== Extracted text ==
— START —

The recent announcement that Red Hat will acquire JBoss will have some interesting effects in the open-source application server domain.

Several years ago when Red Hat started to charge for its Linux distribution by-way-of the Red Hat Network, the justification was that the for-cost Red Hat Enterprise Linux (RHEL) distribution was guaranteed to be fully integrated, tested and stable for longer periods of time than the spin-off open-source (free) Fedora distribution. See the official Red Hat comparison below:

https://www.redhat.com/software/rhelorfedora/

Red Hat correctly surmised that commercial companies would be more willing to adopt the Linux operating system if a commercial company stood behind its distribution and indemnified them from potential lawsuits in the future. This was a good thing for the industry and has helped Linux penetrate further into the commercial workplace.

At the same time, Red Hat began to offer additional 'value-added' capabilities for an additional cost. These additional capabilities include: a directory server, a certificate server, an application server, the Global File System (GFS), a cluster suite, and several ‘certified’ stacks of software. See the Red Hat Additional Subscriptions available below:

https://www.redhat.com/solutions/

Taking a look at the for-cost Red Hat Application Server we see that it includes (from the Red Hat website):

  • JOnAS, ObjectWeb's J2EE-certified application server, with Web-based administration
  • Tomcat, the Reference Implementation of Java Servlet 2.4 and Java Server Pages 2.0 technologies
  • Struts, a framework for building Java Web applications
  • Support for all major commercial JVMs (Sun, IBM, and BEA)
  • Support for Oracle, DB2, PostgreSQL, MySQL databases
  • Supporting modules for file uploads, AJP
  • Tutorials for JOnAS and Struts Web application usage with multiple examples

And that it includes most of the commonly used features and functionality found in commercial J2EE application servers:

  • Enterprise application server (JOnAS): EJBs
  • Web application server (Tomcat): JSPs and Servlets
  • Red Hat Developer Suite: Eclipse + Red Hat plug-ins
  • Web services: through AXIS from Apache Jakarta
  • Server management: using JMX (JOnAS/Tomcat)
  • Scalability: pooling, caching, and storage optimization
  • Messaging and transaction support
  • Load balancing and high availability at the Web and EJB container levels; failover at the Web container level
  • Supports commodity architectures: i386, AMD64/Intel EM64T, Itanium and IBM POWER series 

The JBoss JEMS platform offers all of the above and more. It would seem then, that Red Hat would not continue to support both of these application servers – it would not make good business sense for them to do so. Does it then follow that Red Hat will begin to charge for the JBoss JEMS platform as the new Red Hat Application Server? Here is what Red Hats says in its official announcement of the Definitive Agreement to Acquire JBoss:

"By acquiring JBoss, Red Hat expects to accelerate the shift to service-oriented architectures (SOA), by enabling the next generation of web-enabled applications running on a low-cost, open source platform."

Note the "low-cost, open-source platform" language in the announcement - it appears that Red Hat is admitting as much. If this turns out to be the case (and with a JBoss price tag of over $350M I would think this is very likely), this would be a great blow to those developers who have used the JBoss JEMS platform (for free) as the basis of their customer solutions.

— END —

== Dataset content ==
— START —

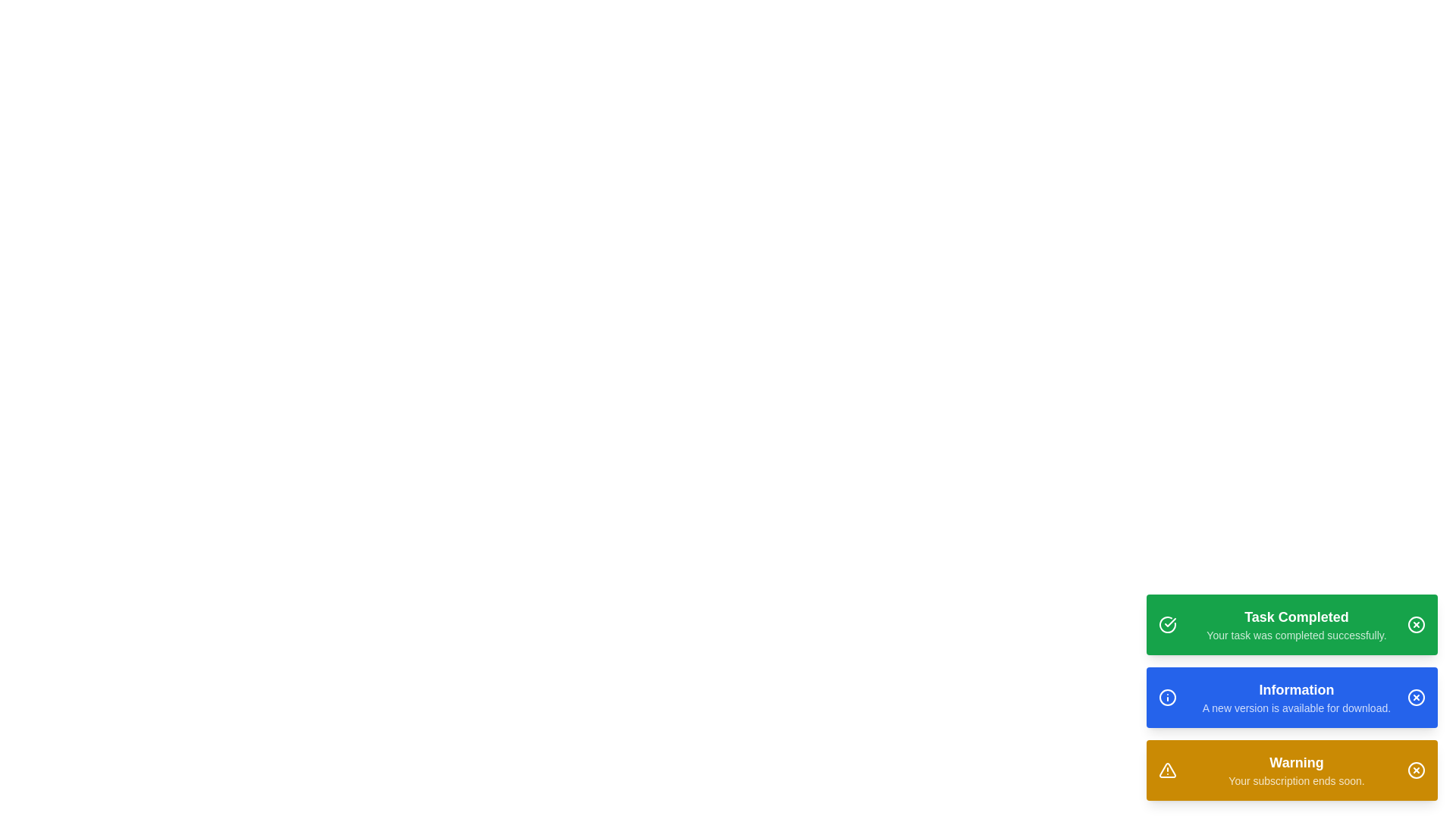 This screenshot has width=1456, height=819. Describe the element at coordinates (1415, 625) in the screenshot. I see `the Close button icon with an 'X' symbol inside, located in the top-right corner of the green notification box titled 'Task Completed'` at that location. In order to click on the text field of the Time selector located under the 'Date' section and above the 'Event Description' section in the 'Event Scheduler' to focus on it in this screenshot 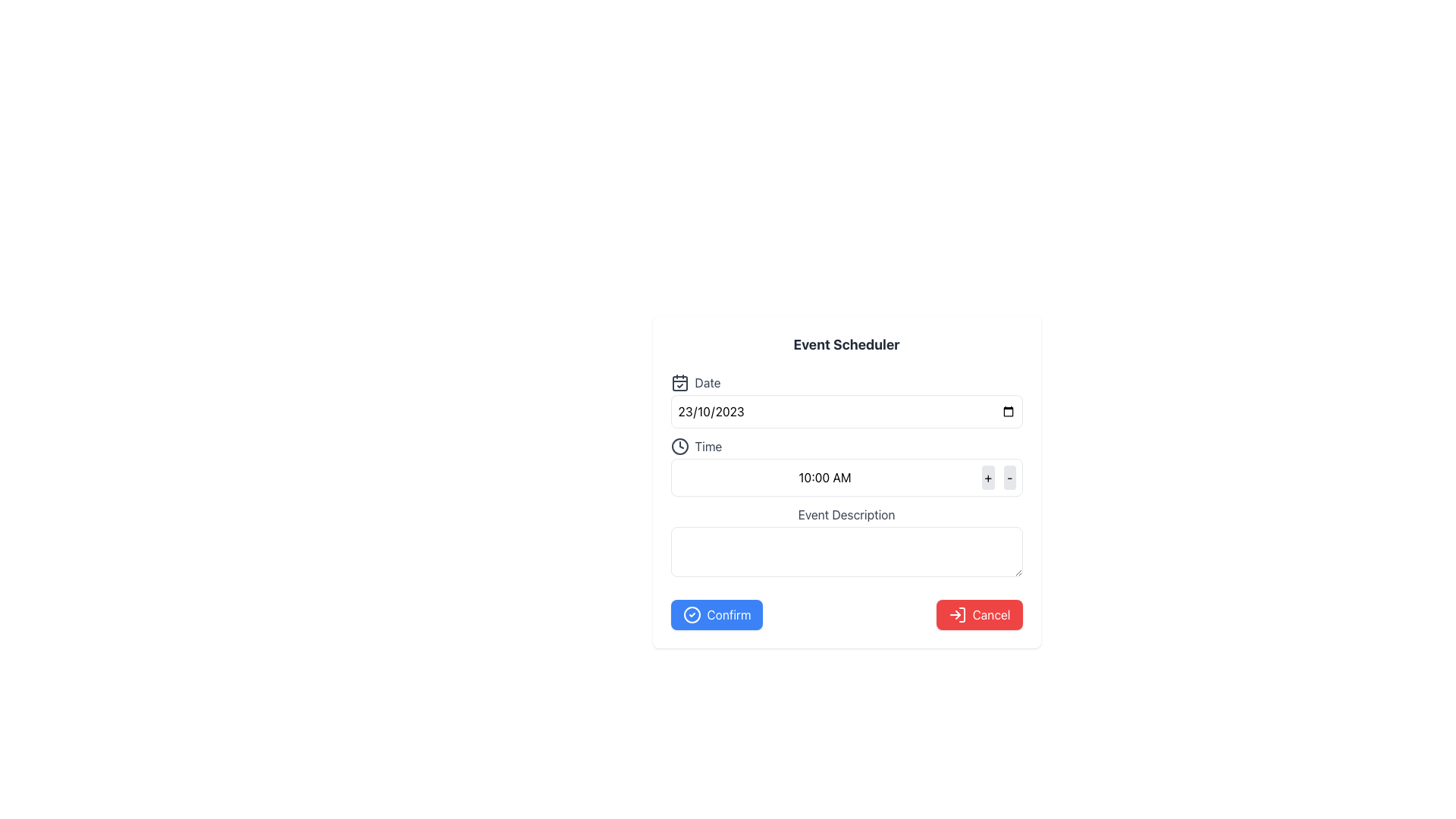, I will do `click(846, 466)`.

— END —

== What you have to do ==
In the article on Red Hat's acquisition of JBoss, which databases is the Red Hat Application Server said to support?

== Solution to the exercise ==
Oracle, DB2, PostgreSQL, and MySQL.